122). There is thus, the divergence of the basic assumptions of the

dynamics of social power and knowledge as reflected in the author’s life

as well as is projected in her novel (Lodge, 122). This approach then

takes into account concepts that are not merely theoretical but also

personal.

There is however personal, some social grouping depicted, that

accords with grouping identified by some theorist (Costanzo, 372). In

Brodie’s group we find elements of the two basic kinds of social

affiliation that most theorists present, sociality by partial fusion, and

sociality by partial opposition (Coon, 563). The “us” as represented by

the “Brodie Set” and the “Other” as represented by Sandy and all other

Catholics and any not sharing the Brodie’s views (Coon, 563). There is

some evidence to indicate that there is a relationship between

self-confidence and resistance to group pressures to conform (Coon, 566).

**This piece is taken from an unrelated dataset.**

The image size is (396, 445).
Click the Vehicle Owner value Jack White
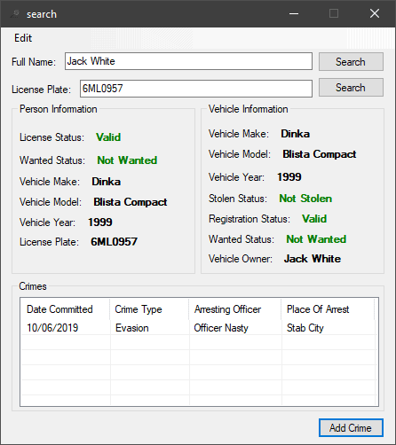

When we analyze the critical episodes in Brodie’s’s dealings with

her student we find a troubling endurance of a collective judgement of

ideas, that marks the group. Brodie is eccentric in her teaching method

and styles as she manipulates the minds and lives of all within the group.

Spark thus unveils with careful timing, an epistemological

leverage with which Sandy betrays and overthrows the Brodie Set. That

Sandy leaves and becomes a nun is ironic since her strategy for preserving

individuality may still be lost. The interest of any group is the natural

enemy of it’s members individuality. Sandy must not be concerned only with

the loss of individuality, as regards to the Brodie Set, but also with the

danger of fascist ideology. Each individual’s compliance with a group

judgment, is perhaps counter to his or her own judgment, but at this small

group level, conformity dispels individual judgement. Sandy projects to us

that this kind of social conformity under the pressure of authority, is to

be blamed for many social problems and adversities in the individual lives

of the Brodie girls, and in society at large.

Bibliography

1. Coon, Dennis. Psychology: Exploration and Application. West Publishing

Company: 1980.

2. Costanzo, P. Conformity development as a function of self blame.

Journal of Personality and Social Psychology 14; 366-374: 1970.

3. Csikszentmihalyi, M. & Larson, R. Being Adolescent. Harper Collins

Publisher: 1984.

4. Homans, G.C. Social Behavior: Its Elementary Forms. Harcourt Brace

Jovanovich: 1961.

5. Lodge, David. The Uses and Abuses of Omniscience: Method and Meaning

in Muriel Spark’s The Prime of Miss Jean Brodie. Ithaca, Cornell: 1971.